> [What to do]:
Answer these from the text below about the lattice brick wall and low-carbon concrete:
1. How wide did the brick need to be to meet the stress requirements?
2. What two materials did the concrete supplier use to replace portland cement?
3. Which mixes got the highest replacement of portland cement?

> [Text excerpt]:
========================================

Most of the brick facade on the project consists of standard brick laid in running bond with punched windows. However, one section required a different approach. On the lower floors, the main corridor pops out beyond the main wall with glazing on three sides to provide a bright lounge space. At the fourth floor, the space is similar, but the facade aligns with the remainder of the wall. To maintain the exterior aesthetic, the architect wanted to provide brick at the end of the corridor but still allow natural light. Therefore, the architect required perforated, or lattice, brick construction.

There are two approaches to lattice wall design. The first is to provide custom units to receive either vertical or horizontal reinforcing. The second is to determine the stresses in the overlapping mortar bed segments. In this case, the team chose to use the second option and sized the brick as required to satisfy the stress requirements. Since the protection of the reinforcement would have been difficult, along with the inevitability of water collecting on the tops of brick below the opening, corrosion of the bars likely would have caused issues in the future. The lattice wall has 4-inch openings at 8 inches on center horizontally and every other course vertically. Using an allowable flexural tensile stress of 53 psi and spanning the wall horizontally, it was determined that the brick needed to be 5 5/8 inches wide to satisfy the stress requirements.

Having significantly reduced the embodied carbon on the project by using CLT, the design team set their sights on lowering the carbon in the concrete. Since the addition of low carbon concrete was introduced late in the project, the requirements were considered an alternate to be vetted by the Construction Manager. Due to cure times of concrete with high supplemental cementitious materials (SCM), only certain elements of the building were included for the alternate mixes. These included elements that could take longer to reach strength without affecting the schedule, such as the footings, interior and exterior foundation walls, and the interior topping.

The concrete supplier used a combination of slag and E5 Liquid Fly Ash to replace the portland cement. The footing and interior wall mixes were able to receive the highest replacement of portland cement (48%), while the exterior walls and interior topping mixes were only marginally better due to w/c ratio and placement concerns. However, all the concrete mixes beat the National Ready Mixed Concrete Association regional benchmarks, which are typically less than 20% SCM, helping the project reach its sustainability goal.

From the CLT to the strong wall, many of the EDI’s challenges were novel to both the design and construction teams. Thanks to extensive coordination and collaboration, discussions with other engineers and builders and open communication, the project was completed successfully. With this project, along with the rest of the expanded west campus, it is an exciting time for Penn State Engineering. ■

========================================

> [Data]:
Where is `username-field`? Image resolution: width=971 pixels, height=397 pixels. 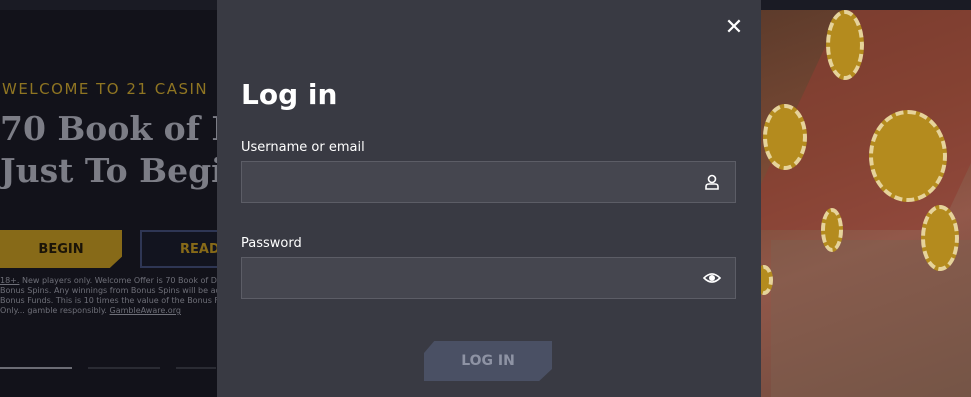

========================================

> [Exercise answer]:
1. 5 5/8 inches
2. Slag and E5 Liquid Fly Ash
3. The footing and interior wall mixes (48%)